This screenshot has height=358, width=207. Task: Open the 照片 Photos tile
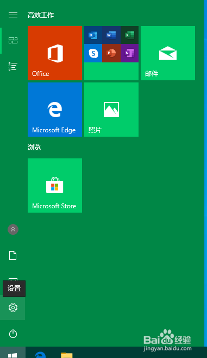coord(111,110)
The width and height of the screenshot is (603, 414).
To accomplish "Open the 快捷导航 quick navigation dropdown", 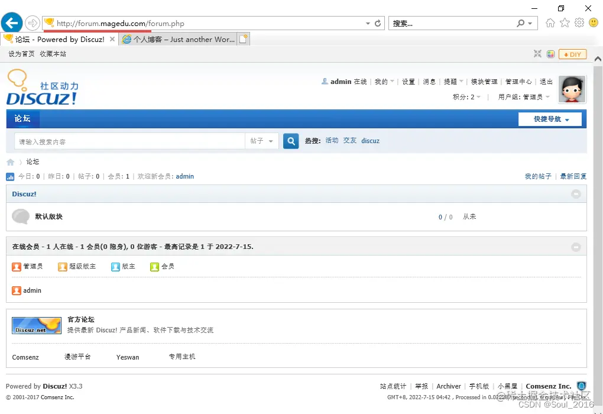I will 550,119.
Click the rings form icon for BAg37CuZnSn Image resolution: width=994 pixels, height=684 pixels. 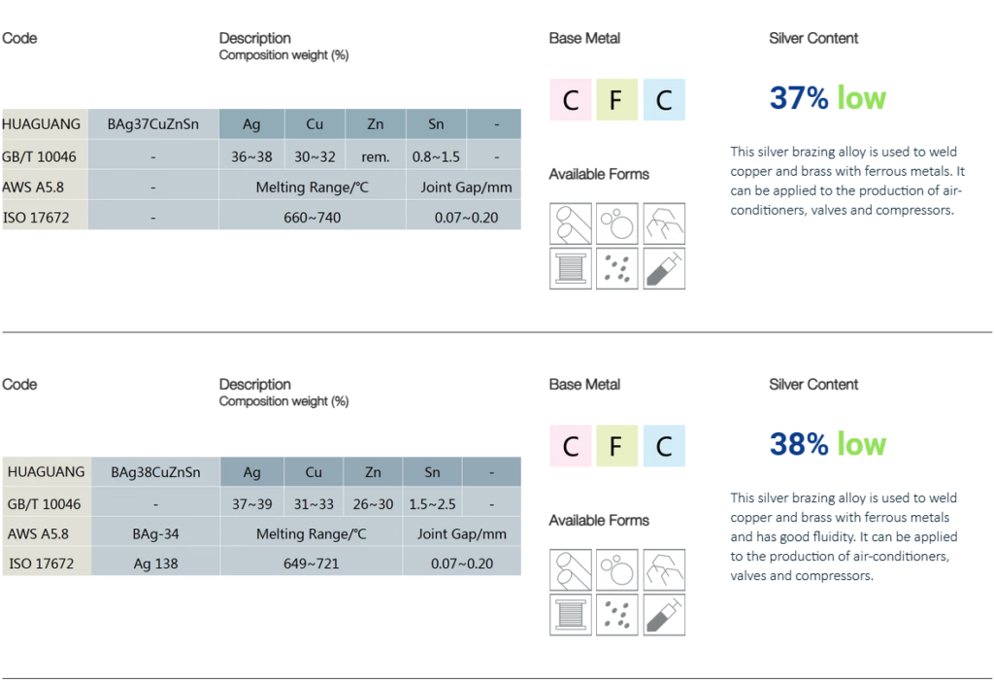(x=617, y=223)
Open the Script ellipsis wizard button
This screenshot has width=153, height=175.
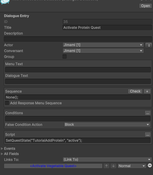point(148,134)
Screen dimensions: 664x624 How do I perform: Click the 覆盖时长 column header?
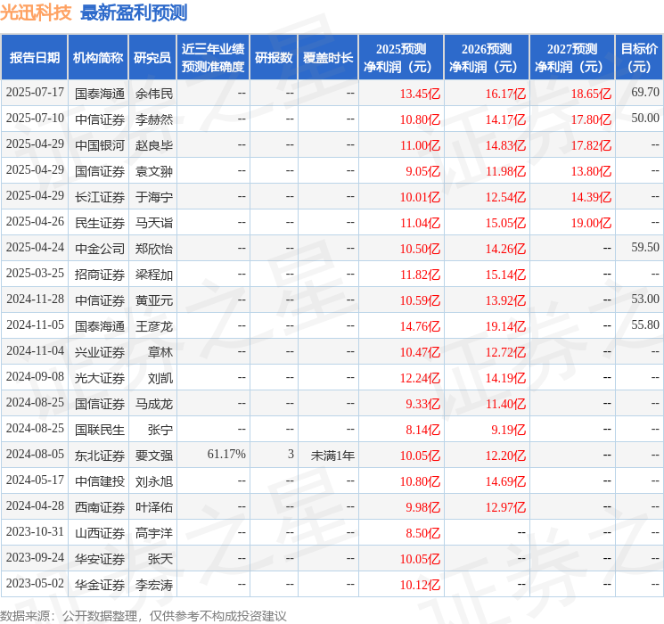pos(327,58)
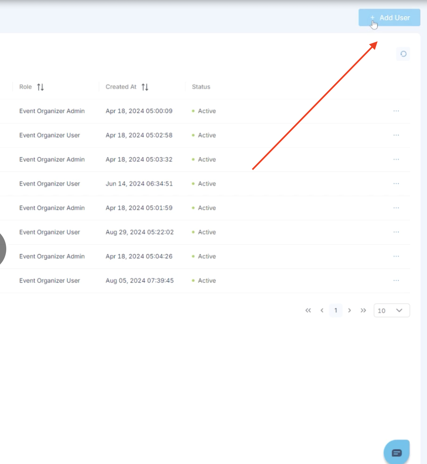Open actions menu for Apr 18 05:00:09 row
This screenshot has height=464, width=427.
click(396, 111)
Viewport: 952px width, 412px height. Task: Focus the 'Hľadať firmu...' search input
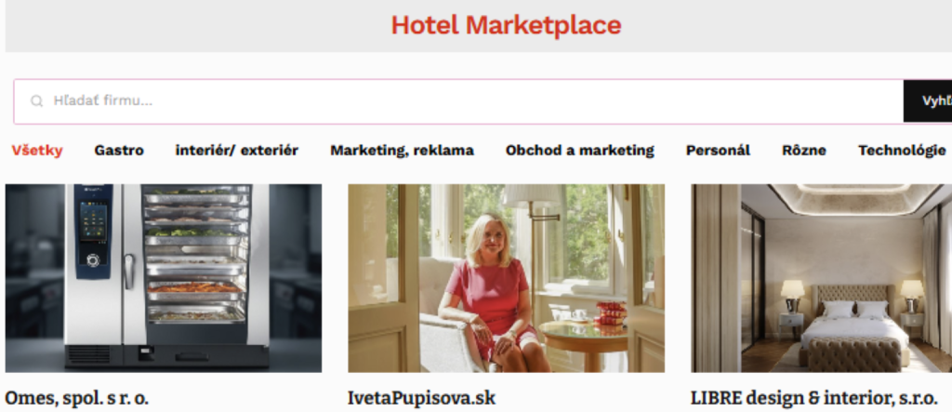coord(458,100)
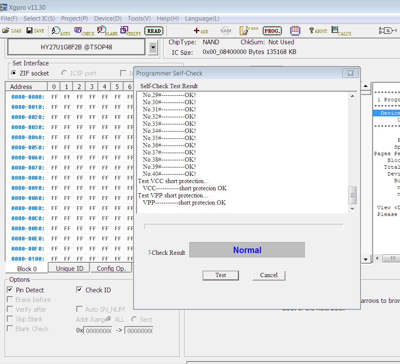Toggle the Pin Detect checkbox
Screen dimensions: 400x364
click(x=10, y=290)
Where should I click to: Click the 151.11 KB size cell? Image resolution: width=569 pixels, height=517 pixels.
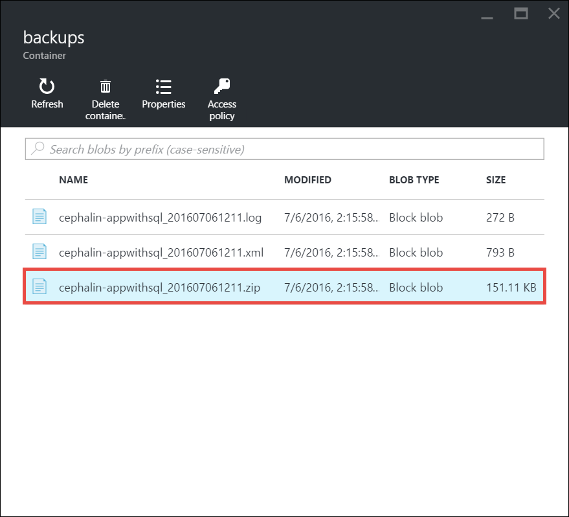click(x=511, y=287)
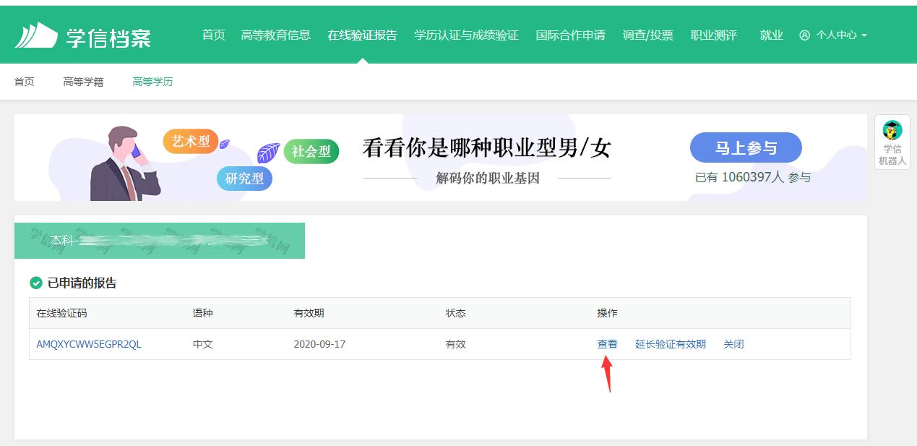Select the 研究型 badge in the banner

pos(244,178)
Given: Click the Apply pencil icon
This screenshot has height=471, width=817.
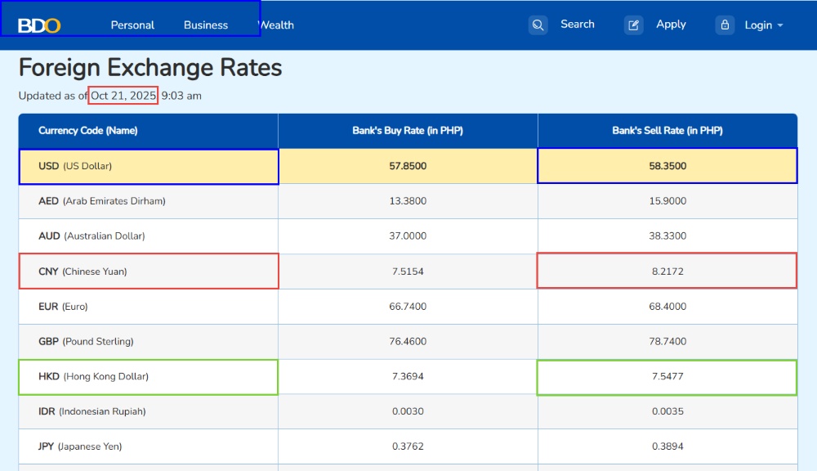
☆ ☆ ☆ ☆ ☆
(WORK ORDER)
In the listing above, transcribe exactly the lines from the line containing "This screenshot has width=153, height=175." through the last one, both included, but not the pictures.

(TASK SOLUTION)
This screenshot has width=153, height=175.
point(148,134)
Screen dimensions: 664x624 How do I perform: Click the 覆盖时长 column header?
pos(327,58)
Open actions menu for Apr 18 05:00:09 row
This screenshot has height=464, width=427.
click(396, 111)
Viewport: 952px width, 412px height. Task: Focus the 'Hľadať firmu...' search input
coord(458,100)
Toggle the Pin Detect checkbox
Screen dimensions: 400x364
click(x=10, y=290)
Where should I click to: Click the 151.11 KB size cell? Image resolution: width=569 pixels, height=517 pixels.
click(x=511, y=287)
Select the 研究型 badge in the banner

pos(244,178)
Given: Click the Apply pencil icon
This screenshot has height=471, width=817.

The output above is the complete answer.